» **Исходный текст**
В сентябре 1917 года вышел третий сборник стихов Ахматовой «Белая стая», ставший для нее драматическим прощанием с прошлым и встречей с новой действительностью, когда вместо благоуханных царскосельских садов вдруг «черной смерти мелькало крыло» разрухи и голода. Ту «музыку революции», которую услышал А. Блок, Ахматова не восприняла. Ей ближе была поэтическая философия Н. Гумилева, сказавшего:

 

Мир – лишь луч от лика друга,

Все иное – тень его.

 

Ледяные метели гражданской войны, страдание народа, разруха, «откуда унеслась стихов сожженных стая», все это было Родиной для Ахматовой, потому как она сама была Россией в полном смысле этого понятия. Идею эмиграции она отвергла сразу – в первый же год революции, отвечая на голос, призывавший ее к такому уходу:

 

Но равнодушно и спокойно

Руками я замкнула слух,

Чтоб этой речью недостойной

Не осквернился скорбный дух.

 

И спустя десятилетия напишет в предисловии к «Реквиему»:

 

Нет, и не под чуждым небосводом,

И не под защитой чуждых крыл,

Я тогда была с моим народом

Там, где мой народ, к несчастью, был.

 

1921–1922 годы ознаменовались для Ахматовой новыми книгами стихов: «Подорожник» и «Anno Domini МСМХХI» (на титуле дата 1921), что в переводе с латинского означало: «В лето Господне 1921» (обозначение даты в старом календаре). Выход этой книги был подготовлен в художественном плане именно сборником «Подорожник» (1921), основой которого стали лирические стихи разных лет. Так, в частности, появились знаменитые «Эпические мотивы», ставшие ключевым разделом в книге «Anno Domini»

Ахматовская стихотворная мелодия «становилась вместилищем времени», которое было для нее трагическим: расстрел Н. Гумилева (ему посвящено стихотворение «Страх, во тьме перебирая вещи…»), личные переживания, что всегда соотносились с судьбой России – «иная близится пора, уж ветер смерти сердце студит», – таково было поэтическое самовыражение Ахматовой в начале 1920-х годов. И в то же время она говорила о себе: «Меня, как реку, суровая эпоха повернула».

» **Что сделать**
Ответьте на вопросы по тексту о творчестве Ахматовой:
(a) В каком месяце и году вышел сборник «Белая стая»?
(b) Какие две книги стихов Ахматовой вышли в 1921–1922 годах?
(c) Какое стихотворение посвящено Н. Гумилеву?

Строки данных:
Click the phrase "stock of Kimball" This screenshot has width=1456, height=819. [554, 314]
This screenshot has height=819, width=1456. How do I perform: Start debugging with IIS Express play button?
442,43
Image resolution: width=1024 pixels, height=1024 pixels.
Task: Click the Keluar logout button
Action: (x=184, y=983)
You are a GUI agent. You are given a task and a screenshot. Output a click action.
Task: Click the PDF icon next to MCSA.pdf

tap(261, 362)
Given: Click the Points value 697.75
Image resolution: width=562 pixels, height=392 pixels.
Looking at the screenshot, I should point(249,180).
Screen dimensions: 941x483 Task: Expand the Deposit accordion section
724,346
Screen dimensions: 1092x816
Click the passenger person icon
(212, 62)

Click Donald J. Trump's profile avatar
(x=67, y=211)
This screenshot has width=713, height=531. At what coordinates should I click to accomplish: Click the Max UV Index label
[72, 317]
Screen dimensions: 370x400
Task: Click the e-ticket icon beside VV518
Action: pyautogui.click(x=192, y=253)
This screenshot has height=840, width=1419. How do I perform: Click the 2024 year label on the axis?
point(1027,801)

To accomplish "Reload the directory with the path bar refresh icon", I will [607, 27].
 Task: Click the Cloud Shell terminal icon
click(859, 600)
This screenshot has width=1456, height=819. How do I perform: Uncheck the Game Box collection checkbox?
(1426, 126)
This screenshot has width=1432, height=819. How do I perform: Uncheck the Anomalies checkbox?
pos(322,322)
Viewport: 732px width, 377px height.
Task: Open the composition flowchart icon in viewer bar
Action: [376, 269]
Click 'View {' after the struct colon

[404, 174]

» **Ответ**
(a) Сборник «Белая стая» вышел в сентябре 1917 года.
(b) В эти годы вышли книги «Подорожник» и «Anno Domini МСМХХI».
(c) Н. Гумилеву посвящено стихотворение «Страх, во тьме перебирая вещи…».